Tasks for this exercise:
1. In the timeshare forum post, starting at "I feel you pain." and ending at "(Oct 18, 2010)", change "cash reserve" to "savings" and write out the result.
2. According to the timeshare forum post, what does the 20% fee increase amount to in dollars?

Reading passage:
:::::

What's sad is that the HOA/BOD didn't adaquately plan for the future. Rather than several incremental increases, owners are facing one huge increase to make up past deficits and current/future needs.

I feel you pain. One of our ownerships didn't manage finances all that well either. To many years they bragged about no MF increase, only to have to go through two votes to get an SA approved and slowly increase MF's to make up for a deficit in cash reserve funding.


----------



## UWSurfer (Oct 18, 2010)

Skimble,

I don't know the answers to many of the questions you posed, but I can offer a bit of a perspective.   My impression of the resort when I bought in a few years ago was that it nearing a turning point. 

From what I could tell the place had been converted to timeshares approximately 20 years earlier and many of those who owned were original owners.  I constantly heard stories of people who came back year after year, raising their families with their annual vacation at SCI.  It also struck me that MF's were very low and the board was cheap.   As an owner I appreciated that but there have been issues looming for years including a catch 22 where construction to the resort triggers ADA compliance issues and those requirements were going to be very expensive.   So a dance was going on where to keep from increasing MF's, they opted not to do construction and the delay just kept kicking the can down the road until it rusted.

The fee increases in the past couple years were rather insignificant and while you point out it's a 20% increase, it's about $120, or $10 a month.   We have management and staff at the resort who have also been there a long time who do a great job in running the place and also from what I can are very creative in renting out unused inventory to travelers and businesses who have work sites nearby.    This may help to explain the size of house keeping.  I know when I've stayed here using RCI from another property I've been charged a house keeping fee for stays less than a week.

It's a challenging time for timeshares.  There is already a built in default factor and yes, many more may opt to get out due to the increases.  We also have a significant aging owner base who would be leaving anyways.    I watched a couple of $1 high season breaker weeks go unbid on Ebay last week which two years ago would have gone for $800 - $1000.

:::::

(Element and text position data)
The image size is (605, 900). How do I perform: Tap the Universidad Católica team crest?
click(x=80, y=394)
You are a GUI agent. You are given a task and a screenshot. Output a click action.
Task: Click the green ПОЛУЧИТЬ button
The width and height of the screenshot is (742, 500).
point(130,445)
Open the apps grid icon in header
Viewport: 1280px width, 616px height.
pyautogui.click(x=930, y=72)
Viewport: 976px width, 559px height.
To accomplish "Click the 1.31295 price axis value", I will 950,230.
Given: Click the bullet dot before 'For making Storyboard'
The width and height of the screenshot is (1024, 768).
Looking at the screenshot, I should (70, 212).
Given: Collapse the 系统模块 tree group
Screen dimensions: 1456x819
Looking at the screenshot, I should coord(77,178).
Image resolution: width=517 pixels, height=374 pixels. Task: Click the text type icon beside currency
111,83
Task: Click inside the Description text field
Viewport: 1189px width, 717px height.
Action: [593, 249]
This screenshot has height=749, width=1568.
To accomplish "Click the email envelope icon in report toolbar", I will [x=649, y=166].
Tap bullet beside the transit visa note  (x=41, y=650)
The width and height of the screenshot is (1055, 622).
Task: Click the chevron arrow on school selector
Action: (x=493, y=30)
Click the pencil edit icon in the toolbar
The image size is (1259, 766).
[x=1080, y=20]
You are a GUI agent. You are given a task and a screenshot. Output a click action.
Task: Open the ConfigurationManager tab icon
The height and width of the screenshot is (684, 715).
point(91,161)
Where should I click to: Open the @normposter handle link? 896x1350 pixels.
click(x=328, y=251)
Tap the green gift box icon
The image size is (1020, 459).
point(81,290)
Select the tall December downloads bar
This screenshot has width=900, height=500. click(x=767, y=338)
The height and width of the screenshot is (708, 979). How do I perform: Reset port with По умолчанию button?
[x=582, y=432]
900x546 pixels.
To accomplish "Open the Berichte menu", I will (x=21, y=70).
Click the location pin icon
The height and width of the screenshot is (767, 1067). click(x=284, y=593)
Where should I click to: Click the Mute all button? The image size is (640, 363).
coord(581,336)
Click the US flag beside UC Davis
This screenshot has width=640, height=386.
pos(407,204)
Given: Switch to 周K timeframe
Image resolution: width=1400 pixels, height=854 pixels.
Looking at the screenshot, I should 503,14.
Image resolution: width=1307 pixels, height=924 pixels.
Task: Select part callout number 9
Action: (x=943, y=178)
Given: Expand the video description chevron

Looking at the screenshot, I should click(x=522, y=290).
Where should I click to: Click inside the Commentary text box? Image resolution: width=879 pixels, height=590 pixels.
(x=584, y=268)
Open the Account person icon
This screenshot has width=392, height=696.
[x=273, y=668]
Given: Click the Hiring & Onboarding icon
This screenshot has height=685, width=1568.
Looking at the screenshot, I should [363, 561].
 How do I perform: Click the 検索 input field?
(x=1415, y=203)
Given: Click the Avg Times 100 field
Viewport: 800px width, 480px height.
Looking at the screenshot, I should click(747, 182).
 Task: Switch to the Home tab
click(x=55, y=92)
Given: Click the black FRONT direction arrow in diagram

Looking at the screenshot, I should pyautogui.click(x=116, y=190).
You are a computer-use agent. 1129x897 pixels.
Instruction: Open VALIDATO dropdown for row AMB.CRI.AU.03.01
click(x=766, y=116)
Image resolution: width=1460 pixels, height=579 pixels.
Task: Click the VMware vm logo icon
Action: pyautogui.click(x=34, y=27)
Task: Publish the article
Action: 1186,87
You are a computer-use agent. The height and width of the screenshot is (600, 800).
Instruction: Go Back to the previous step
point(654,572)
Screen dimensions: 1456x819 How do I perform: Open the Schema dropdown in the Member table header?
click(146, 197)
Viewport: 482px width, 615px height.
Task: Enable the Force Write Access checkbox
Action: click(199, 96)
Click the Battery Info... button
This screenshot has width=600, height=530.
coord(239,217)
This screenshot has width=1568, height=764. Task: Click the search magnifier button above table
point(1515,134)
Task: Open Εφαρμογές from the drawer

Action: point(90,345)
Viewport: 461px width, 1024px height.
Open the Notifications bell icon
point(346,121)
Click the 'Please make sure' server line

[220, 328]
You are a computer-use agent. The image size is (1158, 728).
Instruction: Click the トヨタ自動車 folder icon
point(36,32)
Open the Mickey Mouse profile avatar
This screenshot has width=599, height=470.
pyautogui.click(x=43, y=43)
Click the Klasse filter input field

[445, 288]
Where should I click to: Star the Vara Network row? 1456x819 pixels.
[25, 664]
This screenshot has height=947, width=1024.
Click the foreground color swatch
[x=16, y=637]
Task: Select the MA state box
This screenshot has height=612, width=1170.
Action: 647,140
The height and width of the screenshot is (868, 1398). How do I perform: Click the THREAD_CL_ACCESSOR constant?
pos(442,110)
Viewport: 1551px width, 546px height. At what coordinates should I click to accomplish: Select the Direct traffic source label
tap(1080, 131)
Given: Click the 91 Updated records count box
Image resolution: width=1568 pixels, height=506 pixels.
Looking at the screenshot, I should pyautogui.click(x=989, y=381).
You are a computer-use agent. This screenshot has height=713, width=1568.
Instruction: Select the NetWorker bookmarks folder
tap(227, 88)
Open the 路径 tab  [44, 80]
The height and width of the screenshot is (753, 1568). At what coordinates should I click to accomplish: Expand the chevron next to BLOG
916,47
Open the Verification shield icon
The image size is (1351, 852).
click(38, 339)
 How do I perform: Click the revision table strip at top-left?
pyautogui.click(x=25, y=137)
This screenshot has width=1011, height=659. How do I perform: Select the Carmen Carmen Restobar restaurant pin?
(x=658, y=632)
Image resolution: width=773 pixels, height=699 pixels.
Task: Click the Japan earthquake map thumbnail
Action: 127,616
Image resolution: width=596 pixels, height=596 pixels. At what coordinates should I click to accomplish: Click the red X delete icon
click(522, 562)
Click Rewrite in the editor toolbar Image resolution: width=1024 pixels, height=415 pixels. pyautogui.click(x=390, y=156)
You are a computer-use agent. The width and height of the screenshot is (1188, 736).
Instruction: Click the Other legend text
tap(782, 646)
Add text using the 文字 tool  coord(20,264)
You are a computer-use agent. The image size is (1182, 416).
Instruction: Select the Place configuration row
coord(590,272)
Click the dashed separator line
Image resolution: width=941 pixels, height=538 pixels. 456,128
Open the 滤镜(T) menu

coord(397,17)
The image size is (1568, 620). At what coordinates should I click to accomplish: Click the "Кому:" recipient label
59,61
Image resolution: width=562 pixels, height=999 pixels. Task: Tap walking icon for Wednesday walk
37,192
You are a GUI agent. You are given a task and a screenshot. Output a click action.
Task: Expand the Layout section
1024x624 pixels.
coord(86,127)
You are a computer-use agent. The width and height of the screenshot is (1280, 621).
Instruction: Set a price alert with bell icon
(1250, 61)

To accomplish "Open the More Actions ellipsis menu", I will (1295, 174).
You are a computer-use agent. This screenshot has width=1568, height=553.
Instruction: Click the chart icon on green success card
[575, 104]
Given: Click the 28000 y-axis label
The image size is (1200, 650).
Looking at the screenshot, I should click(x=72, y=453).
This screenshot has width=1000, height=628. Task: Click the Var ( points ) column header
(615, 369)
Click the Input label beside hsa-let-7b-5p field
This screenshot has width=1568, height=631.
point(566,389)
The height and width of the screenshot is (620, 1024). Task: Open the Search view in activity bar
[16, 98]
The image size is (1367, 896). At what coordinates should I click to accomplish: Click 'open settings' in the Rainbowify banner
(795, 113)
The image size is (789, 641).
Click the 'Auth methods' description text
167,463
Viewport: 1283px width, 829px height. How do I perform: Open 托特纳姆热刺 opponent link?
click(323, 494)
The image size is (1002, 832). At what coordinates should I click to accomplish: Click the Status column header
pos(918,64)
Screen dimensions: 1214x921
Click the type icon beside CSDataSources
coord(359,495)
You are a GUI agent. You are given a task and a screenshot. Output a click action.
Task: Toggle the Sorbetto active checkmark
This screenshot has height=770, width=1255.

:::::

Answers to each task:
1.
I feel you pain. One of our ownerships didn't manage finances all that well either. To many years they bragged about no MF increase, only to have to go through two votes to get an SA approved and slowly increase MF's to make up for a deficit in savings funding.


----------



## UWSurfer (Oct 18, 2010)

2. It is about $120, or $10 a month.